>> start RECORDS SUPPLIED

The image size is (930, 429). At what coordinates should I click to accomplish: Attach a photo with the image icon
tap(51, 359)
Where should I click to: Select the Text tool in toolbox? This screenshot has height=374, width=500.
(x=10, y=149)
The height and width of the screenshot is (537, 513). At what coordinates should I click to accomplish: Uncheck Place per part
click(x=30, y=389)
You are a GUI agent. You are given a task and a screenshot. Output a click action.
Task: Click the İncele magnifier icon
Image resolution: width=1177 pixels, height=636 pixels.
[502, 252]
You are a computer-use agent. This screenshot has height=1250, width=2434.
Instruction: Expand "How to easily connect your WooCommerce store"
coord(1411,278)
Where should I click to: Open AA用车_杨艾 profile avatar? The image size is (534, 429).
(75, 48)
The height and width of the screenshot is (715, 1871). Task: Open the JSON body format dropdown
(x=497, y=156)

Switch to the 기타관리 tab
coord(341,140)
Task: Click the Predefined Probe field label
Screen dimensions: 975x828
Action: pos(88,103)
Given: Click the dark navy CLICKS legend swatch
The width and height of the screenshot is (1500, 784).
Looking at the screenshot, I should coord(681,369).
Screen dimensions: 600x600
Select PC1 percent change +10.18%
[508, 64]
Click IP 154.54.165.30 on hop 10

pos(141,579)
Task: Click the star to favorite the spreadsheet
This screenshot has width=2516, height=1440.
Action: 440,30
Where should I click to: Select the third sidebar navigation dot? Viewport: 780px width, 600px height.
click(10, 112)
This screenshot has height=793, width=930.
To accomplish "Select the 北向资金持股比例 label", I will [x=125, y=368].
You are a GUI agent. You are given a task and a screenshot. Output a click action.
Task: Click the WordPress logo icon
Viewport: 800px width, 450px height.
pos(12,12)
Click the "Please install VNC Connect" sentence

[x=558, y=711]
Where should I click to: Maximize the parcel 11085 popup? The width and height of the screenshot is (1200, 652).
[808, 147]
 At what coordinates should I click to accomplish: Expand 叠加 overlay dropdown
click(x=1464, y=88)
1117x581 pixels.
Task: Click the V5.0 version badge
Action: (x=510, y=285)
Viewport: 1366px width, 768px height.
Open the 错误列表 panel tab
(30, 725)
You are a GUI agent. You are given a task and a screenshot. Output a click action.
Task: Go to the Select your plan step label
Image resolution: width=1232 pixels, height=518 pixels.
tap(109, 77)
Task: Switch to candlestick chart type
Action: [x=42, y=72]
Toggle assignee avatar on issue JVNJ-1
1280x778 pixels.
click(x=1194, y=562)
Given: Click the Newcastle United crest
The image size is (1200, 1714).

>> end RECORDS SUPPLIED

> PROMPT
Revise the lines above, changing every instance of "Where should I click to" to "Which point should I select to" and leaving all other text as it is.

> OUTPUT BELOW
The image size is (930, 429). At what coordinates should I click to accomplish: Attach a photo with the image icon
tap(51, 359)
Which point should I select to: Select the Text tool in toolbox? This screenshot has height=374, width=500.
(x=10, y=149)
The height and width of the screenshot is (537, 513). At what coordinates should I click to accomplish: Uncheck Place per part
click(x=30, y=389)
You are a GUI agent. You are given a task and a screenshot. Output a click action.
Task: Click the İncele magnifier icon
Image resolution: width=1177 pixels, height=636 pixels.
[502, 252]
You are a computer-use agent. This screenshot has height=1250, width=2434.
Instruction: Expand "How to easily connect your WooCommerce store"
coord(1411,278)
Which point should I select to: Open AA用车_杨艾 profile avatar? The image size is (534, 429).
(75, 48)
The height and width of the screenshot is (715, 1871). Task: Open the JSON body format dropdown
(x=497, y=156)

Switch to the 기타관리 tab
coord(341,140)
Task: Click the Predefined Probe field label
Screen dimensions: 975x828
Action: pos(88,103)
Given: Click the dark navy CLICKS legend swatch
The width and height of the screenshot is (1500, 784).
Looking at the screenshot, I should coord(681,369).
Screen dimensions: 600x600
Select PC1 percent change +10.18%
[508, 64]
Click IP 154.54.165.30 on hop 10

pos(141,579)
Task: Click the star to favorite the spreadsheet
This screenshot has width=2516, height=1440.
Action: 440,30
Which point should I select to: Select the third sidebar navigation dot? Viewport: 780px width, 600px height.
click(10, 112)
This screenshot has height=793, width=930.
To accomplish "Select the 北向资金持股比例 label", I will [x=125, y=368].
You are a GUI agent. You are given a task and a screenshot. Output a click action.
Task: Click the WordPress logo icon
Viewport: 800px width, 450px height.
pos(12,12)
Click the "Please install VNC Connect" sentence

[x=558, y=711]
Which point should I select to: Maximize the parcel 11085 popup? The width and height of the screenshot is (1200, 652).
[808, 147]
 At what coordinates should I click to accomplish: Expand 叠加 overlay dropdown
click(x=1464, y=88)
1117x581 pixels.
Task: Click the V5.0 version badge
Action: (x=510, y=285)
Viewport: 1366px width, 768px height.
Open the 错误列表 panel tab
(30, 725)
You are a GUI agent. You are given a task and a screenshot. Output a click action.
Task: Go to the Select your plan step label
Image resolution: width=1232 pixels, height=518 pixels.
tap(109, 77)
Task: Switch to candlestick chart type
Action: [x=42, y=72]
Toggle assignee avatar on issue JVNJ-1
1280x778 pixels.
click(x=1194, y=562)
Given: Click the Newcastle United crest
The image size is (1200, 1714).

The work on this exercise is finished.